Check out that pole line showing immediately to the left of the engine. It sports a top cross arm with three large insulators on it. I surmise that arm is carrying 440 Volt 3-Phase for the electric motor(s?) on the coal elevator. Was that juice bought from the electric utility, or home-made?

It would be interesting to know if the N&W powerhouses along the Pokie Div were equipped to turn out 60 cycle current for applications like this one (electric motors,) or whether they churned out only 25 cycle (okay, "Hertz" for modern people) electric traction current.

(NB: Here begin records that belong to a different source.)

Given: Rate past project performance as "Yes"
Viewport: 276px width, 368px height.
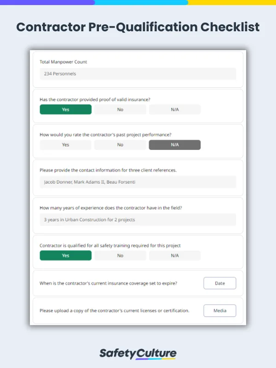Looking at the screenshot, I should pyautogui.click(x=65, y=145).
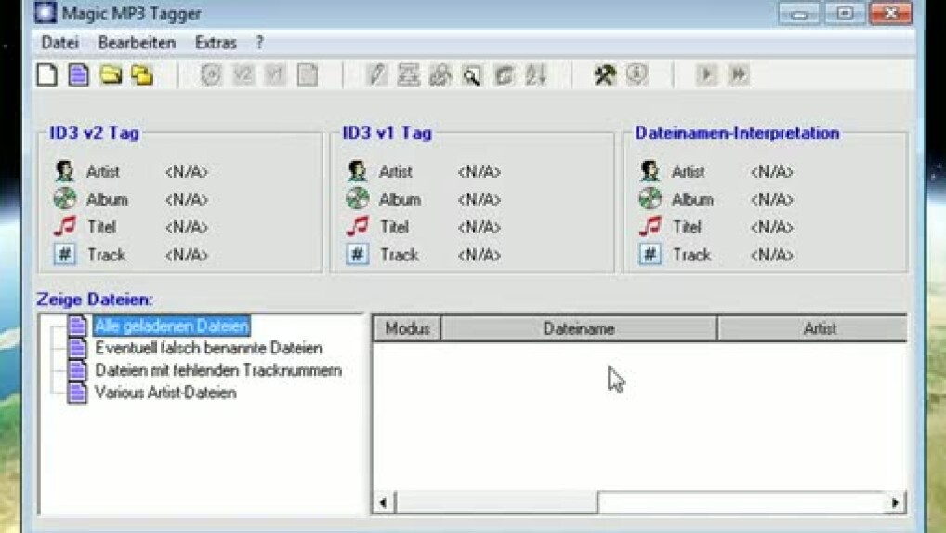Viewport: 946px width, 533px height.
Task: Click the pencil edit toolbar icon
Action: click(x=376, y=76)
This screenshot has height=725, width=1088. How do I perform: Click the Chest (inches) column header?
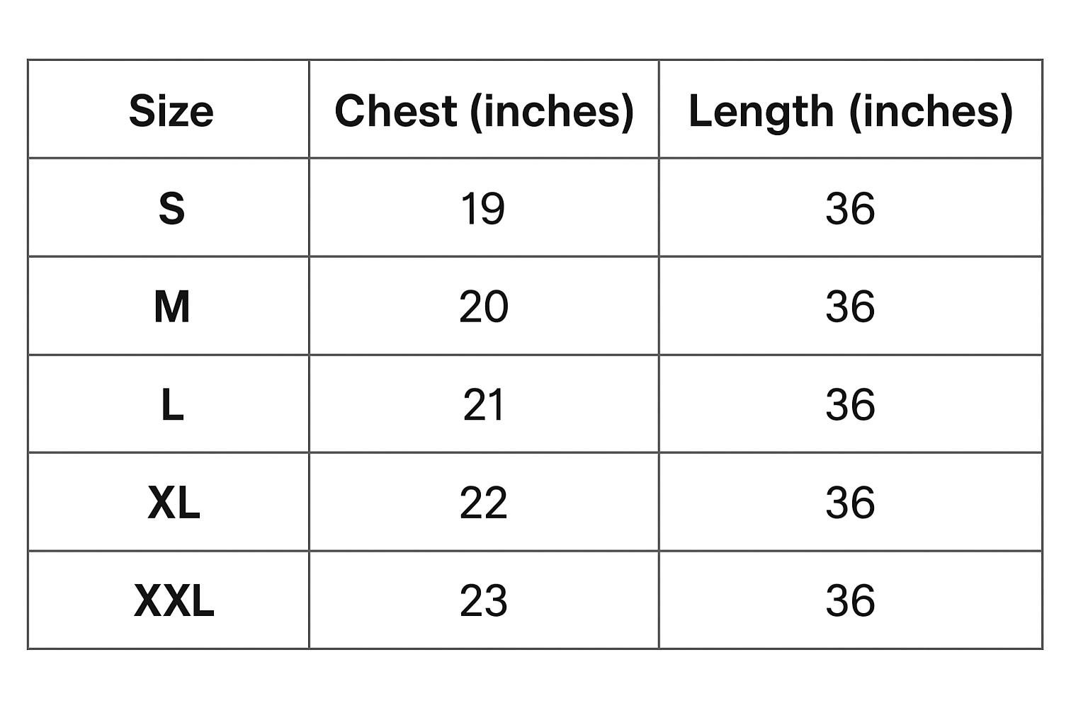pos(484,111)
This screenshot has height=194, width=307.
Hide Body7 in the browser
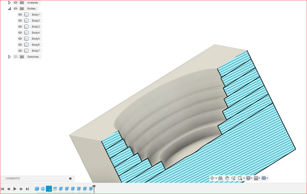click(x=20, y=50)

We know the N&W hung AC power on much of the pole line across its system, not for motoring current but for track circuits and signal lighting. I think that was juice for the signal system, although it would certainly have been useable for station lighting, when transformed down. What voltage was carried on the pole line distribution for that current (220v ?) and what wire size was used (#0 or #00 Copper, perhaps ?)  Think Big:  one certain railroad, a few hundred miles north of the N&W, shipped 6,600 v AC along its R/W to drive motor generator ("MG") sets every 40 miles or so, and the output of the MG sets powered the track circuits, signal lighting, electro-mechanical interlocking plants, and drove the compressors which provided air for the operation of its pneumatic switch machines.  That particular railroad's theory was to divorce itself from dependence on any public utility as much as possible.

I also have to wonder what happened to all the N&W's ET (electric traction) staff and workers when the N&W "de-juiceified" its catenary wires...

Until the 1860s, experimenters and scientists called this stuff "the Galvanic Fluid," which is probably the source of our term "juice" for electricity.

So many questions for which answers were easily obtainable 60 years ago, but I, for one, never thought to ask.  Or more probably, most of us just did not yet have sufficient cognitive context even to think of the questions.  Ten year olds do not think theoretically, or about causation.  Too late now, ain't it... ?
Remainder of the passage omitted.